The movie starts when Billy is having his weekly boxing lessons. In the same hall there are ballet lessons for the girls in their tutu’s. He is not so good in his sport so his teacher tells him to keep on hitting the big bag and to give the key of the hall to the balletteacher Georgia when he is finished. Billy hears the piano and hits the bag in the rhythm of the music. Slowly but definitely he moves towards ballet.
It is very nice to see the process in which he looses his resistance towards ballet. His father is not so quick in overcoming his reluctance. Billy has got talent and is practising in secret with the continiously smoking Georgia ballet teacher (Julie Waters) for his admittance to the Royal Ballet School in London see photo).
Jamie Bell plays his role very well, he carries Billy in his heart. He is a good example of a boy who wants to live his own life, who goes his own way, without becoming inconsiderate to others. When he is angry and frustrated he starts to dance fiercely. A queer boy is his class likes Billy, but he succeeds in keeping distance between them without becoming rude. When he finally leaves for London Billy gives him a kiss.
There is a lot of humor in the movie. After his audition the jury asks him about his ballet ideas and his motivation, but Billy cannot say much about it. Then they ask his father about his ideas and he says he is not an ballet expert. They are just working class people.
Music supports this movie in a wonderful way. It is great to see Billy dance with Georgia on I love to Boogie . I especially liked the typically sound from the eighties by The Clash with London Calling http://www.youtube.com/watch?v=lotkzHsIuoA/
This movie, based on the screenplay by Lee Hall, could have been made by Ken Loach, who always combines cultural and political themes with personal conflicts and who sometimes makes his movies in the North of England. I am glad there are more movie makers like him. This was Daldry’s first film. Later on he made The hours about Virginia Woolff.
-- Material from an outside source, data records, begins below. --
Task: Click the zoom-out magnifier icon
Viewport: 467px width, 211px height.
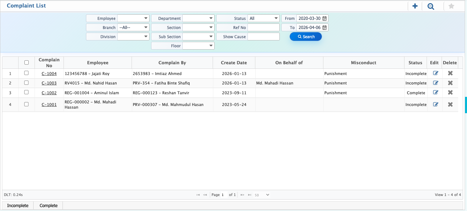Action: (x=431, y=6)
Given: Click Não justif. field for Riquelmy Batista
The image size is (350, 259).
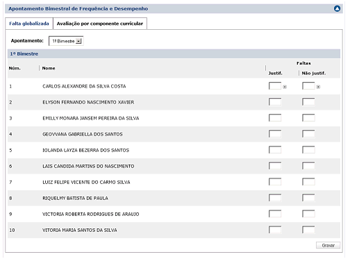Looking at the screenshot, I should tap(308, 198).
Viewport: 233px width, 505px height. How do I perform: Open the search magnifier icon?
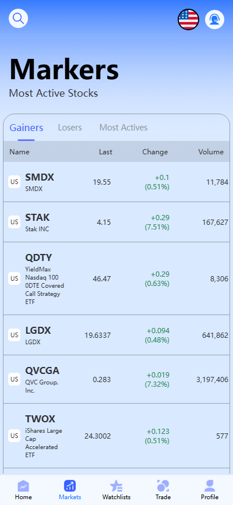(x=19, y=19)
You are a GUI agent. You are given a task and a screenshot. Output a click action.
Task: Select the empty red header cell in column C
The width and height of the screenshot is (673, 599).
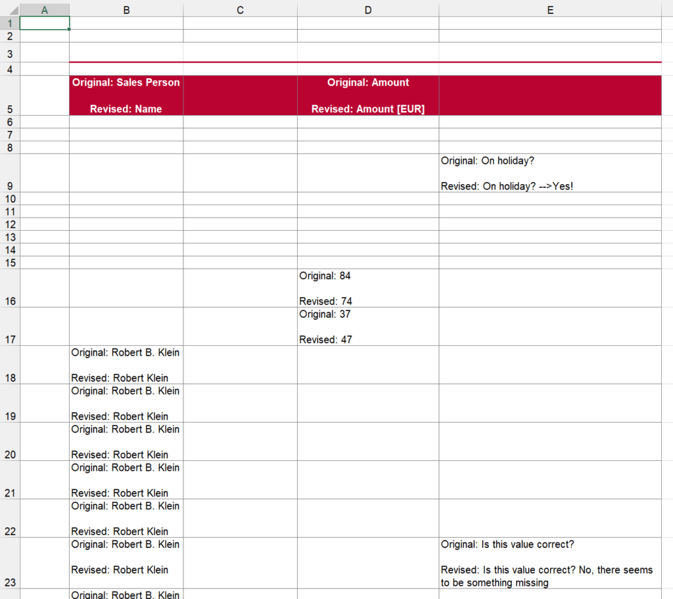[x=240, y=95]
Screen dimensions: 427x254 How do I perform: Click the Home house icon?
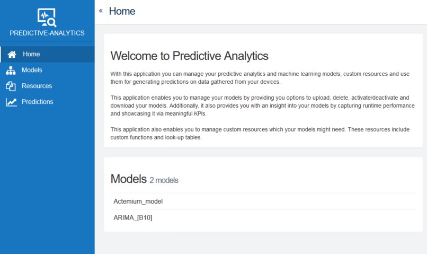(x=12, y=54)
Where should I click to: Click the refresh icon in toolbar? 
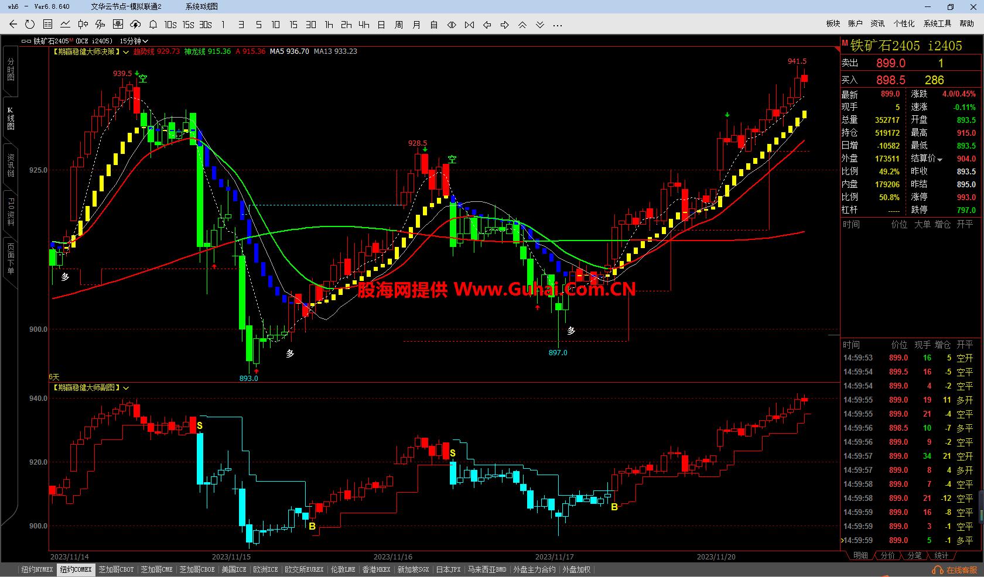click(30, 25)
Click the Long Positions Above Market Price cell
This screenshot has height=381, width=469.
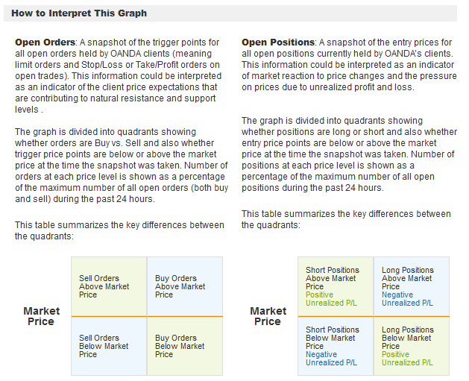tap(412, 286)
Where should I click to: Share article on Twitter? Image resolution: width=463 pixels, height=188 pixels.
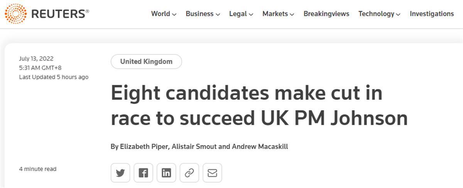[120, 173]
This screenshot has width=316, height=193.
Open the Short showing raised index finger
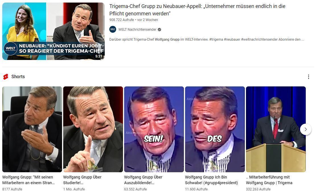click(x=93, y=129)
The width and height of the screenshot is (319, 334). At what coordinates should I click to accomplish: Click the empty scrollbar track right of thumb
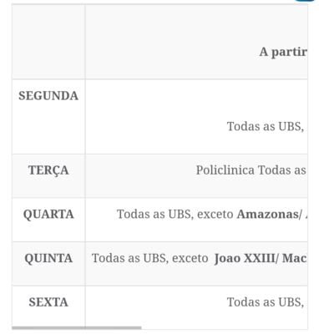225,328
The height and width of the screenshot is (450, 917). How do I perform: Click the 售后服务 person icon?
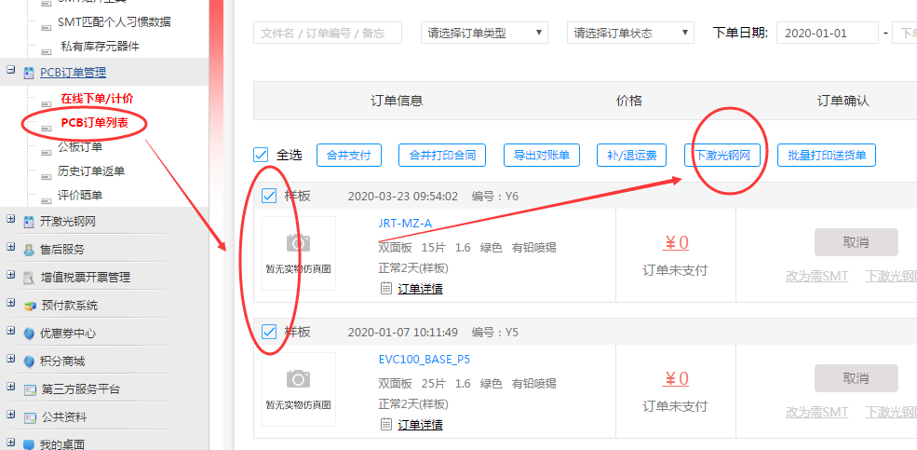pyautogui.click(x=30, y=250)
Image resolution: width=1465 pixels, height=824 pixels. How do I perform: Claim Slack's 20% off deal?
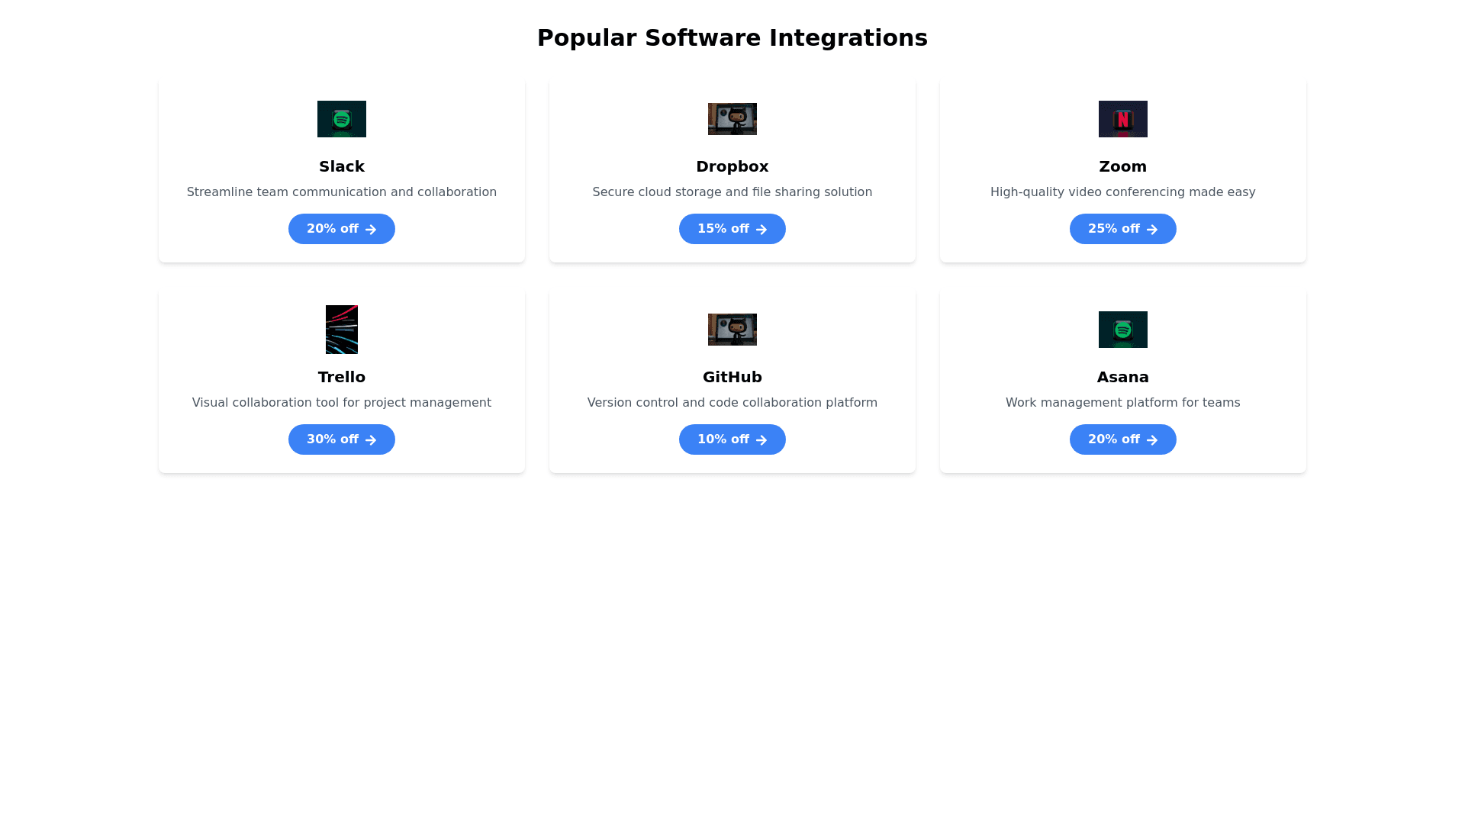(x=341, y=229)
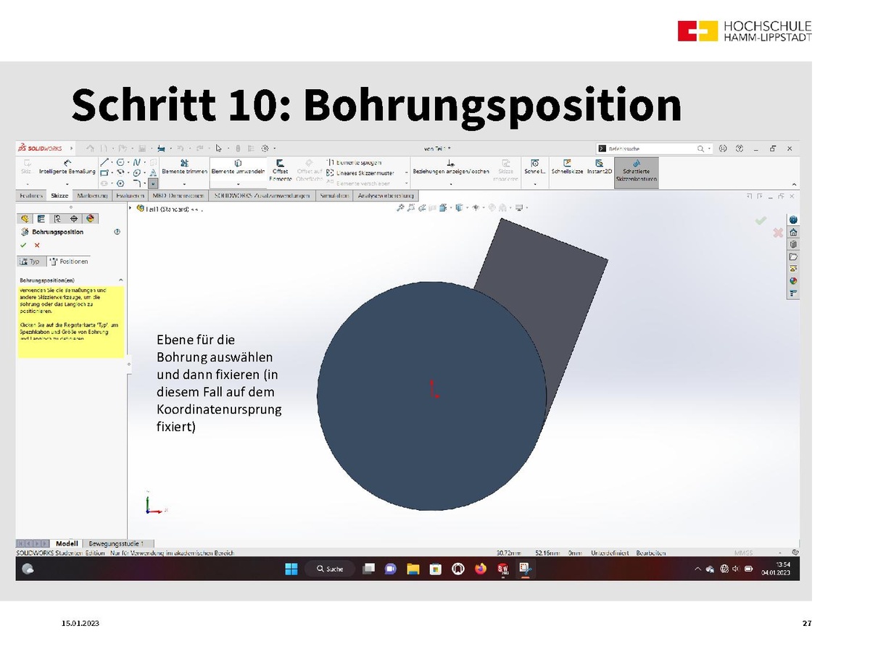The image size is (870, 652).
Task: Open the Appearances color ball in task pane
Action: point(793,280)
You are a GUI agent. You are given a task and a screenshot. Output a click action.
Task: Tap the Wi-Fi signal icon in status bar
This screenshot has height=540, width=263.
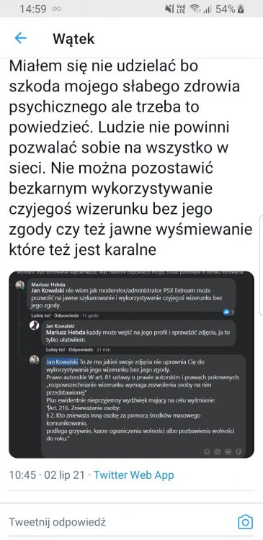tap(195, 9)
A friend that accompagnied me to the theatre said afterwards that the movie was very well fit for in a plane. She meant it was a movie for a large audience like in a plane flight. It said to her that she was right because sometimes it was a bit sentimental. Especially the role of the dead mother in the background let tears come easily. But maybe that last caracteristic of this movie - that it is fit for different people, older and younger - makes it even more worthwhile: a popular movie with a great message.
The movie was transformed into a musical in 2005 and had his première in London. In 2012 the musical will be performed in the circustheatre in Scheveningen, Holland, under supervision of Joop van den Ende.